* Directions for this task: Your task is to copy exactly the lines from the line containing "At what coordinates should I click to accomplish: Click the Name" through the end of the listing below, with pictures left out.

* Record set:
○ ○ ○ ○ ○
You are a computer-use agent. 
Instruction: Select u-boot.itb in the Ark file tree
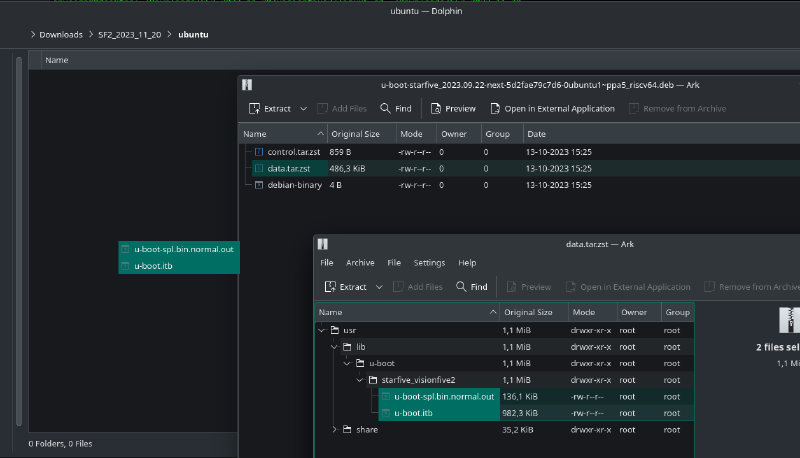414,412
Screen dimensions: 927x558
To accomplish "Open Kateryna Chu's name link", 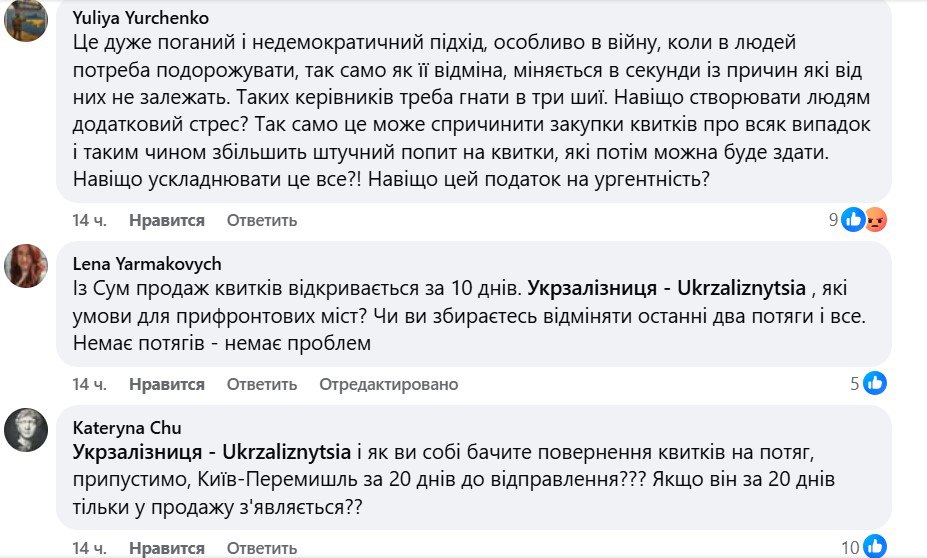I will (x=124, y=428).
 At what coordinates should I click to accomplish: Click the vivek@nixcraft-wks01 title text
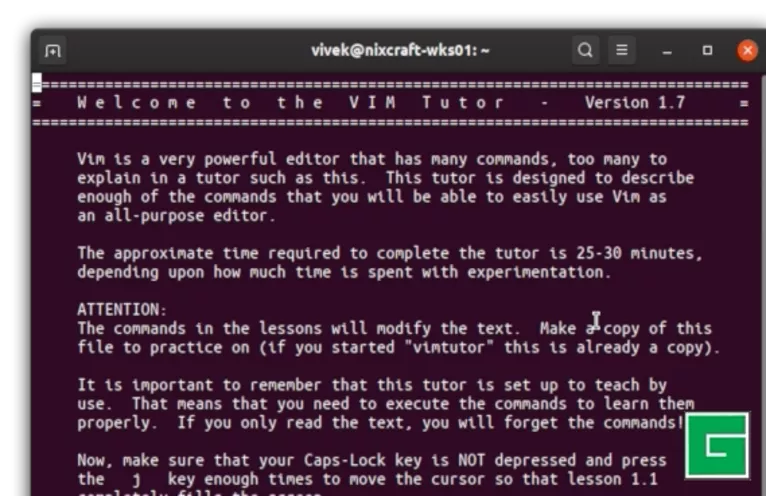400,50
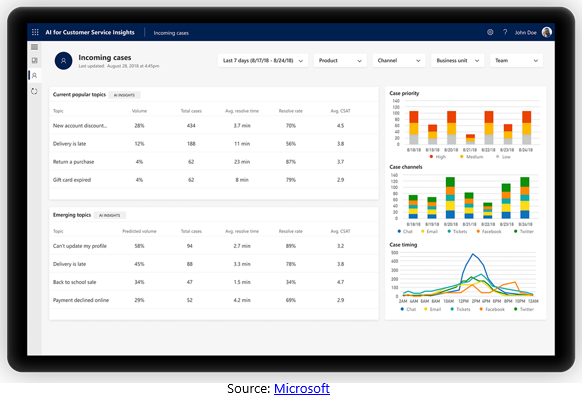
Task: Open the Delivery is late popular topic row
Action: point(214,144)
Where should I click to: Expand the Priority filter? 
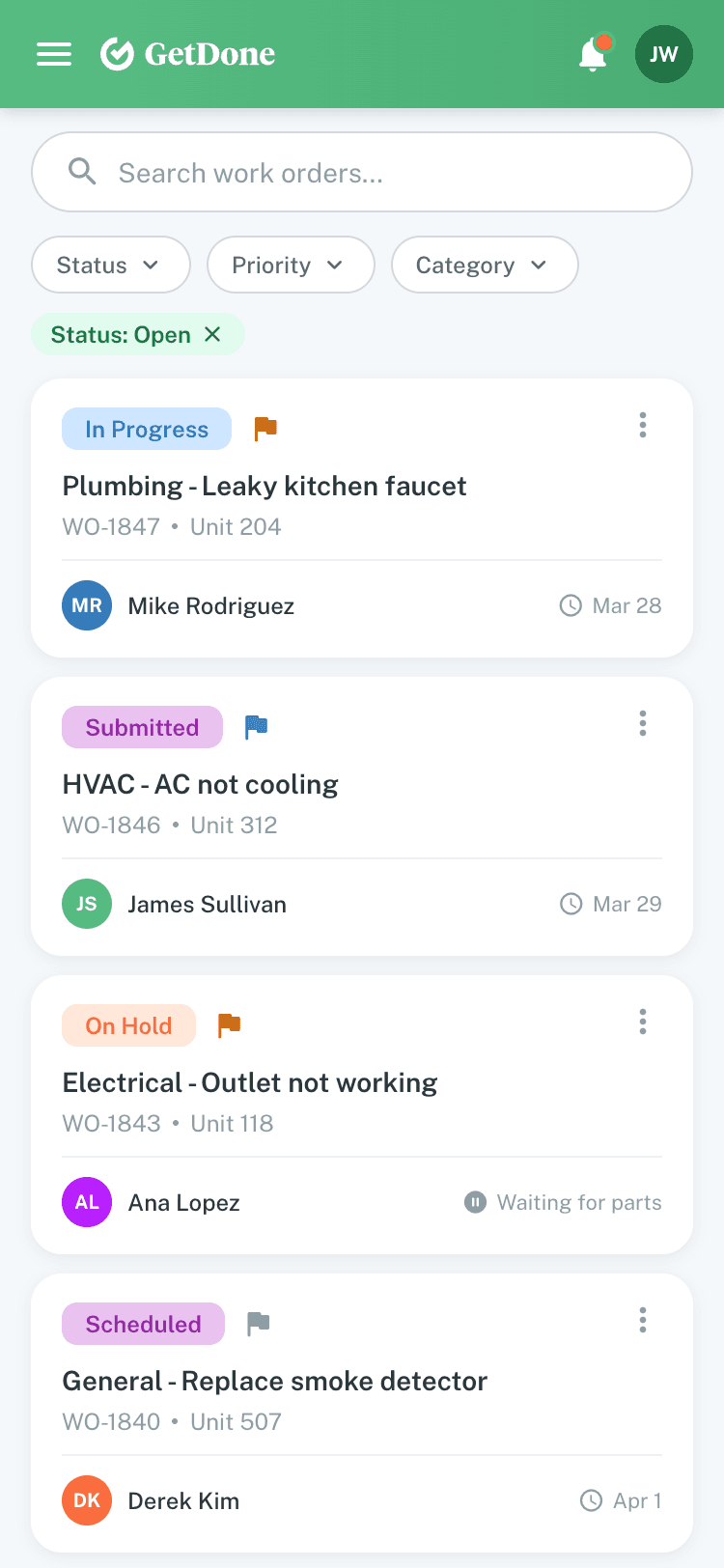pos(291,265)
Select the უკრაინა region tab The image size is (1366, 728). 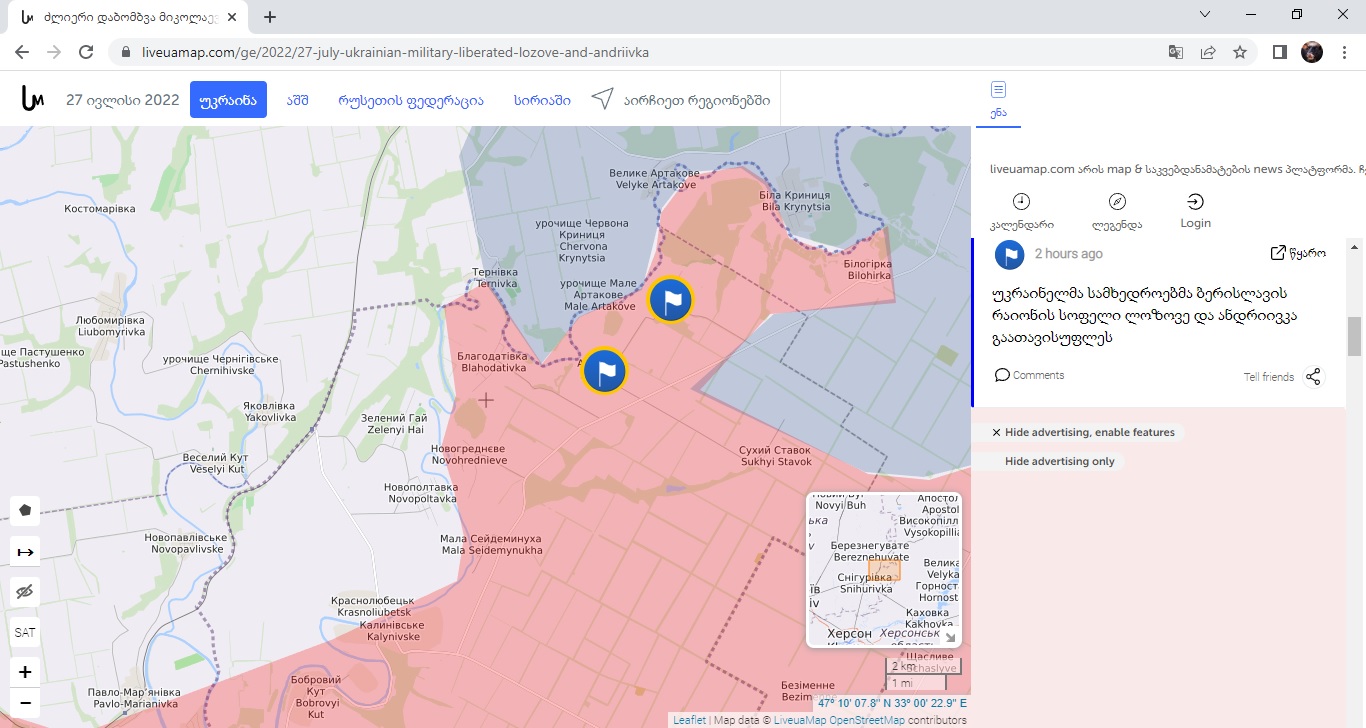click(228, 100)
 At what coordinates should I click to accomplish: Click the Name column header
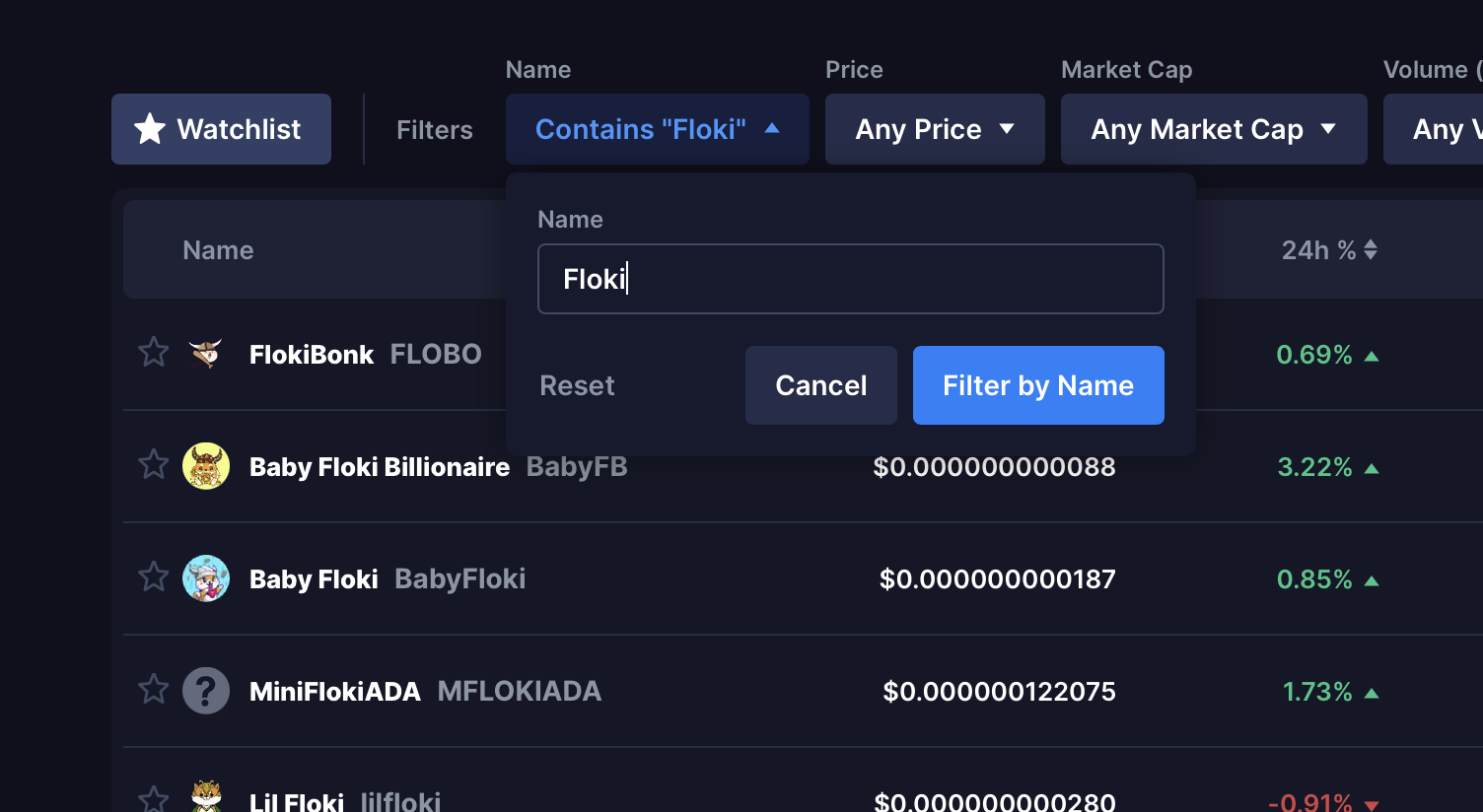coord(218,250)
○ ○ ○ ○ ○
* Problem solution:
 At what coordinates should I click to accomplish: Click the Name column header
coord(218,250)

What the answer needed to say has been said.